* EXERCISE PROMPT *
Starting with the line that includes "Where should I", write out every remaining line of the records below exactly as it appears, leaving out any images.

(DATA SUPPLIED begins)

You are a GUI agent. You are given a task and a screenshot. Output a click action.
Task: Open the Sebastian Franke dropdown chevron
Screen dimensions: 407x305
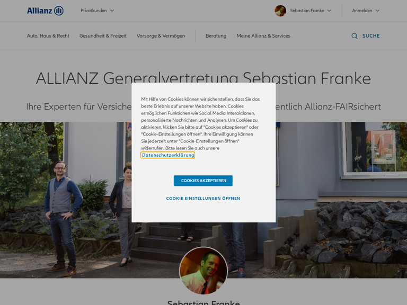coord(329,11)
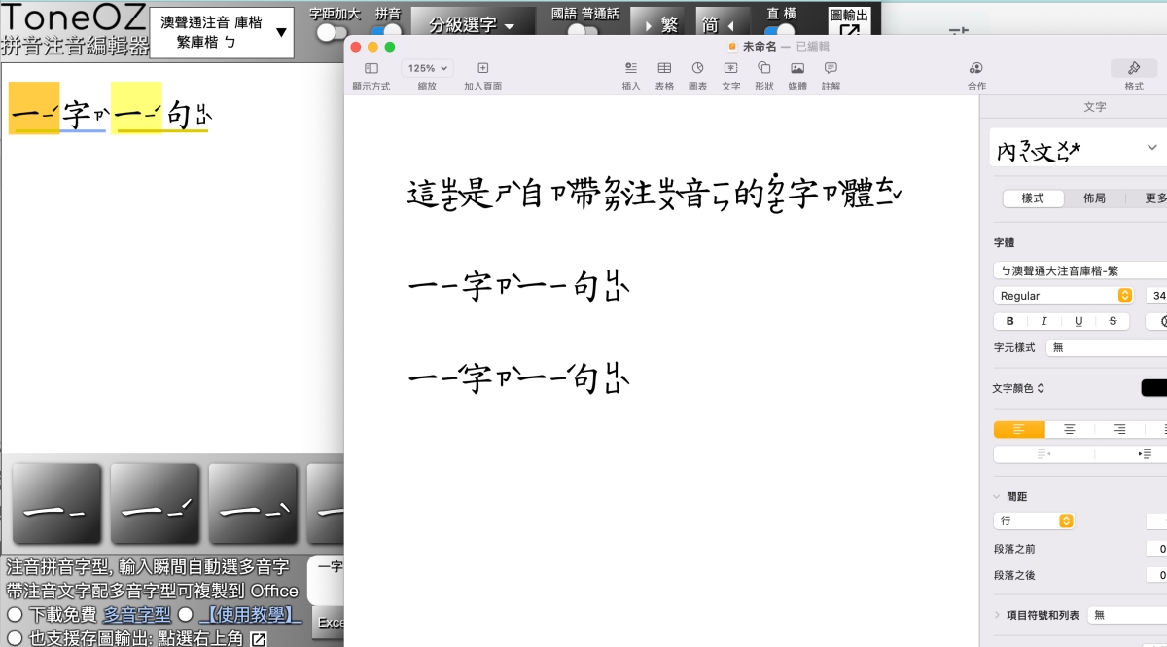
Task: Click the Bold B button
Action: tap(1009, 321)
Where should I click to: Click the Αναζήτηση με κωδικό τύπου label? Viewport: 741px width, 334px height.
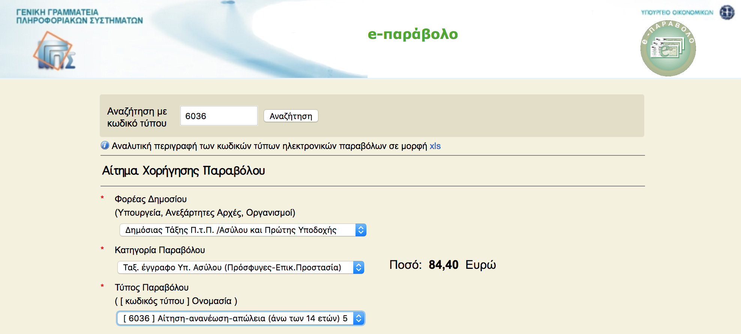[137, 117]
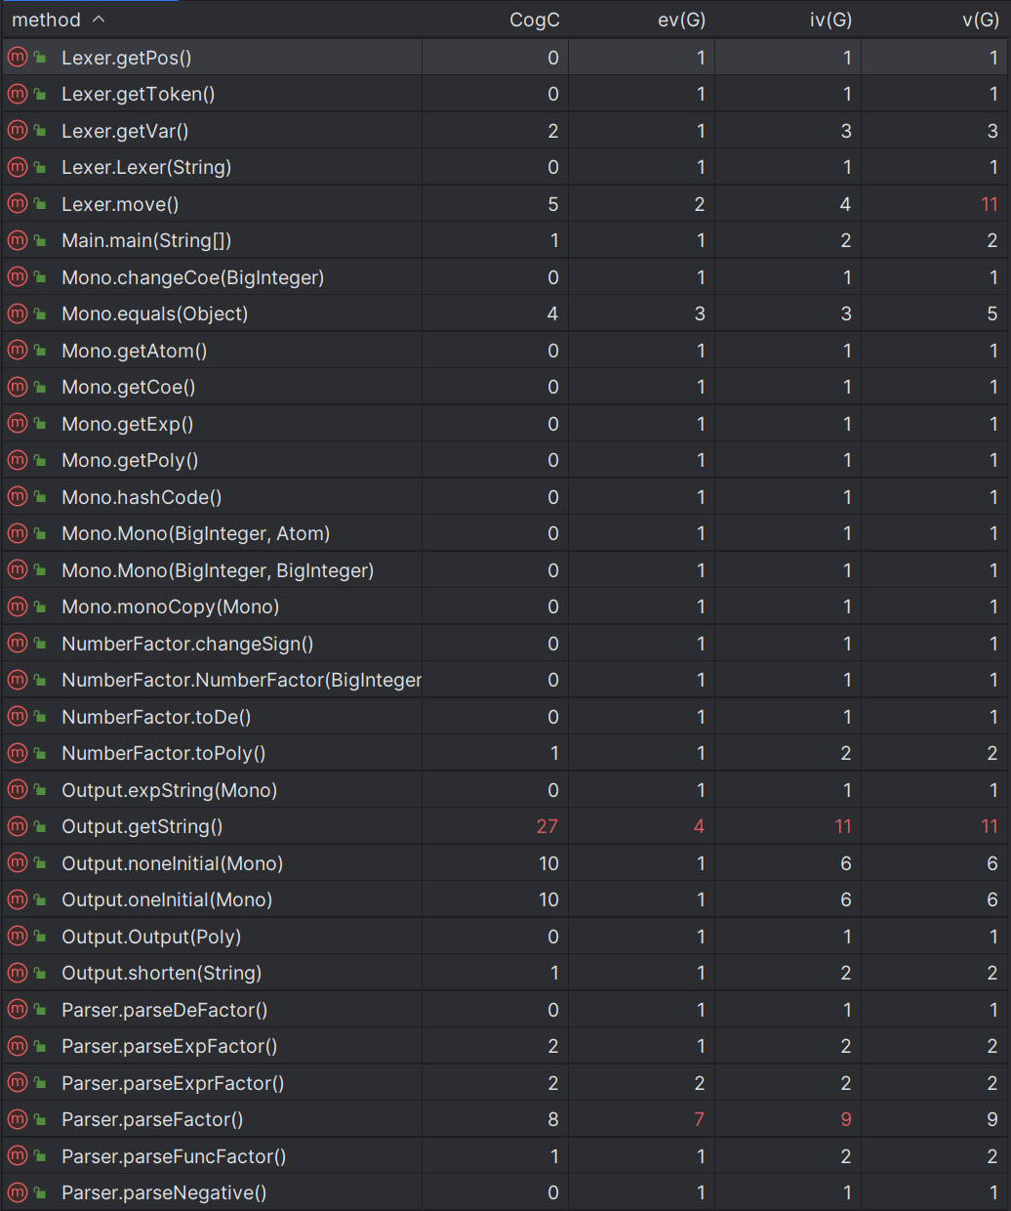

(DATA SUPPLIED ends)

* EXERCISE ANSWER *
Where should I click to: Click the Αναζήτηση με κωδικό τύπου label? Viewport: 741px width, 334px height.
[137, 117]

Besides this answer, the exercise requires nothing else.